Benioff made the comments at a Microsoft event which featured new research from Penn Schoen Berland into how people around the world view personal technology. The study, overseen by Microsoft advertising and strategy VP Mark Penn, polled 10,000 people in 10 countries, revealing that most see technology as a positive force for innovation, economic growth and education.

The big negative, as Penn admits, is privacy — in the wake of numerous revelations about snooping and surveillance. 47% said privacy was the aspect of life most negatively impacted by technology, ahead of personal safety/security (23%). In addition, developed countries are less willing trade privacy for enhanced national security. Most developing countries are split on this issue, although in India 80% believe it makes sense to give up some privacy to protect national security.

The findings prompted Benioff to call on consumer technology companies to enable users to know “everything” about how their data is handled. “Do you know where your consumer email is?” asked Benioff. “These systems are set up in a way where you can’t see.”

“Transparency is, fundamentally, the only way we are going to rebuild trust,” added Benioff.

Fellow panelist Maurice Levy, the Publicis Groupe CEO, noted that consumer concerns over privacy had to be taken seriously, particularly in Europe where they are most pronounced. Levy pointed out that European attitudes are often rooted in the experiences that many of the region’s countries have had with totalitarian regimes. “It’s something which is extremely important in those countries and you have to understand those issues.”

SAP CEO Bill McDermott used analytics to illustrate how technology companies can help enable greater transparency. As an example, he cited Turkey, where tech tools have brought a new level of quality and feedback into the education system.

While Levy noted that the ‘American dream has become a Silicon Valley dream’, former US Treasury Secretary Lawrence Summers warned that stronger leadership is required to help ease the “difficult adjustment period” caused by technological change.

Summers said that the technological revolution recalled the industrial revolution, but noted that a similar level of leadership was lacking. “We do not yet have the Gladstone, the Teddy Roosevelt or the Bismarck of the technological era.”

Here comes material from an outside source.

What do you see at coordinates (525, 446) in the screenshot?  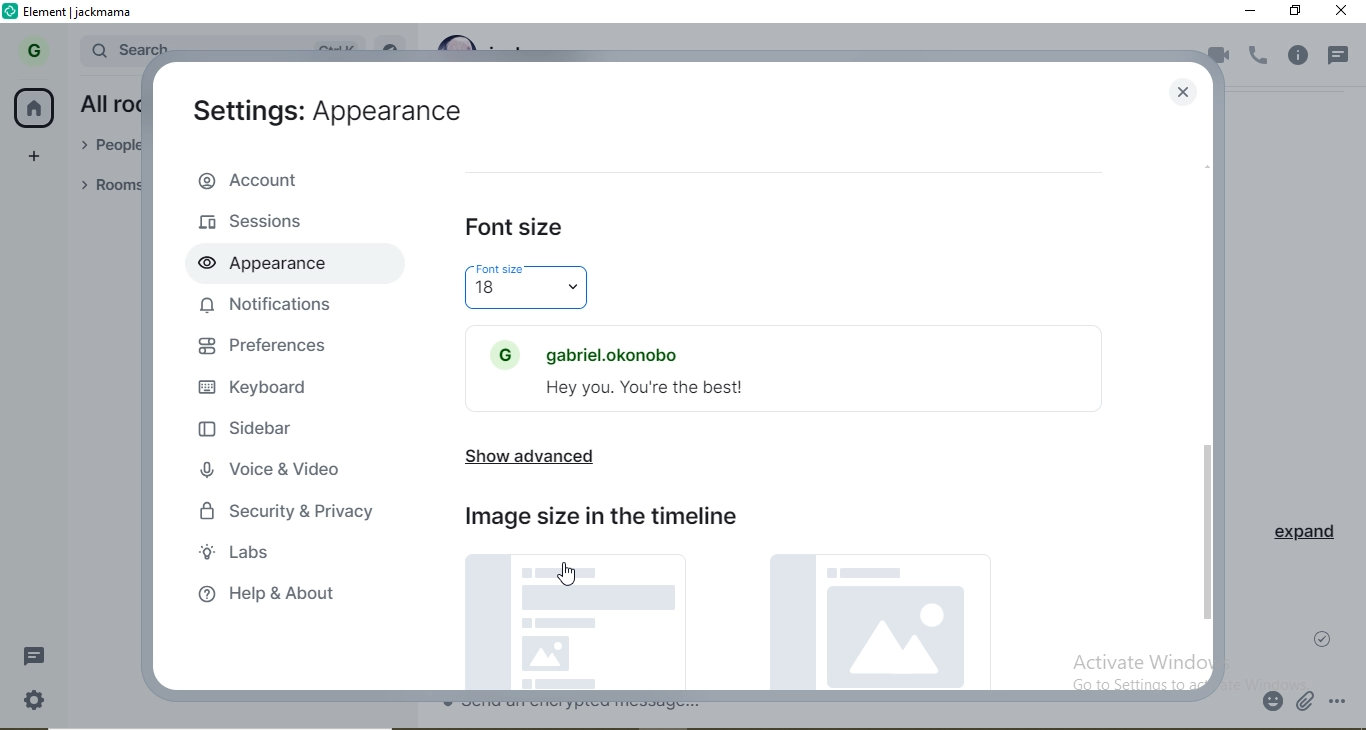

Asked as to the kind of policies that would help ease technological disruption, Summers offered an expansive take: “Some combination of harnessing this technology to make public education far more efficacious than it is today. Some means of taxation that achieves a level playing field with less interference and more incentives. Some efficacious and affordable apparatus for providing broader social protection at a no more prohibitive cost than we have today.”